Despite its strengths, our study has several limitations. There are hundreds of apps available to help manage diabetes,20 depression, and caregiving. While we reviewed a limited number of apps, they were chosen through expert review of a large number of commercially available apps as representative of the very best. Our sample size, while modest, is comparable with similar studies.40 Direct observation is prohibitively time intensive for larger samples and we did reach thematic saturation. Many patients had limited familiarity with tablet computers. However, given the high prevalence of diabetes and depression among low-income populations, apps need to be developed that are appropriate for even those not well versed in tablet use in order to ensure that health disparities do not widen. Our study participants knew they were being recorded, which can affect observed behavior;41 it is possible that we overestimated the usability of apps because of social desirability bias. We asked participants to imagine how these apps might help them manage their chronic conditions, but it is possible their responses to the usability testing would differ in a different context, for example, if their own care team or the health system provided self-management apps to them. We did not evaluate whether apps used a theoretical framework or construct in their design; this would be an important future step. Finally, we did not assess the efficacy of the apps for improving health outcomes. However, we view ability to interact with each app as a prerequisite to efficacy studies.
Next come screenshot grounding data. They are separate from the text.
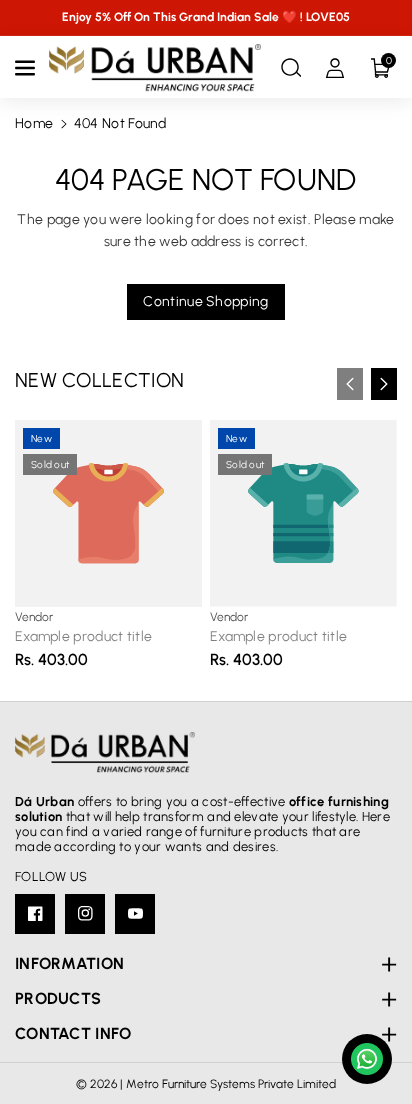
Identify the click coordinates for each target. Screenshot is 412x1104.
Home (34, 123)
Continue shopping (205, 301)
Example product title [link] (83, 636)
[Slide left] (350, 384)
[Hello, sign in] (335, 68)
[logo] (105, 752)
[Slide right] (384, 384)
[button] (27, 68)
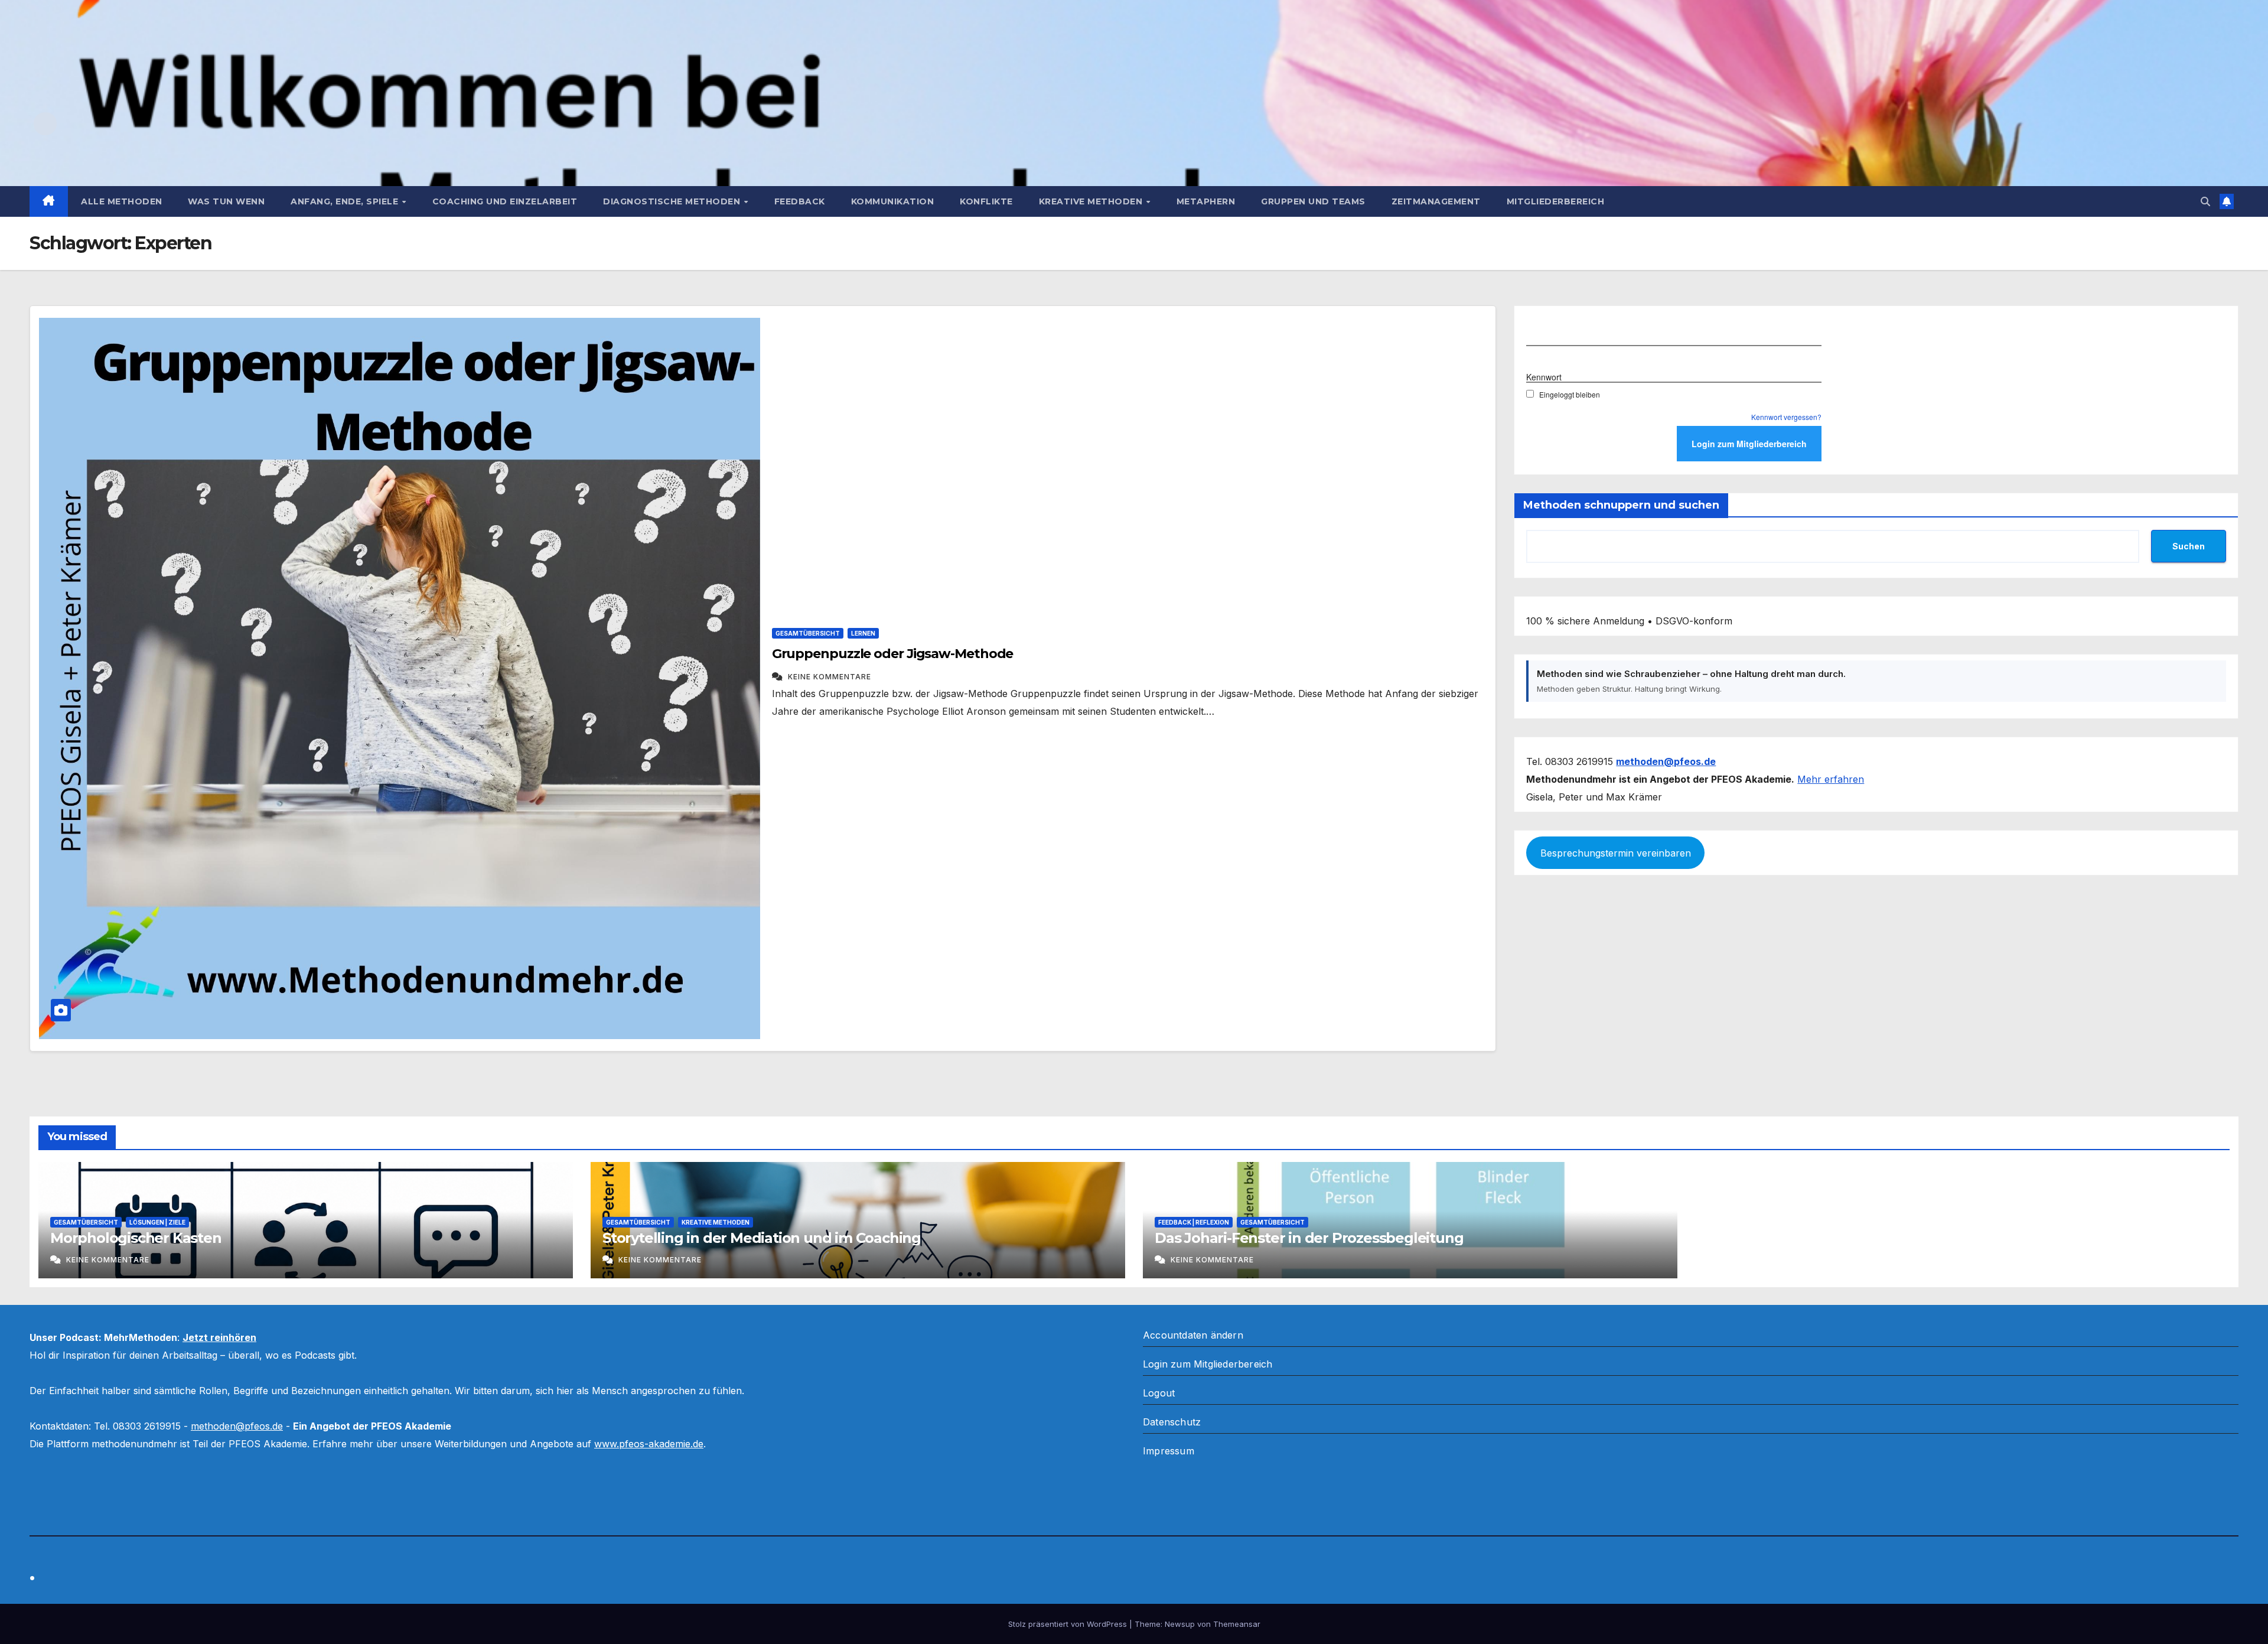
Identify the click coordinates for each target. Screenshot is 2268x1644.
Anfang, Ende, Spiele (346, 201)
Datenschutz (1172, 1422)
These results suggest that there are significant usability barriers for diverse populations with chronic conditions. Patients could often not complete basic yet critical tasks, like entering their glucose levels. This underscores the need for these applications to have better usability. Enormous private investment has entered the mobile health application marketplace, in the hopes that mobile technology can improve chronic disease management and reduce health care costs. Our data suggest that these gains will not materialize unless usability improves significantly. Usability is just one prerequisite for widespread use of mobile apps for health; future studies should examine provider data needs and electronic health record information.

We recommend the following design features to enhance the usability of mobile health apps for diabetes, depression and caregiving: (1) a clear rationale embedded in the design such that participants are reminded of the reason behind each task; (2) use of simple language supplemented by graphics throughout; (3) reducing the number of screens for completion of each task; and (4) reducing manual data entry as much as possible, by integrating with pedometers and glucometers, for example.

Our results demonstrate the unmet need for participatory design, extensive testing, and training with diverse patients.42 Without this type of up-front attention to usability, we would not expect diverse populations to adopt mobile technology. Such formative work should be followed with rigorous evaluation approaches using either randomized trials or quasi-experimental designs that measure a range of implementation outcomes including uptake, use, self-management behaviors, health outcomes, and sustainment.43 If we cannot harness the potential of mobile technology to improve self-management and, ultimately, health, it will be a missed opportunity in efforts to ameliorate health disparities.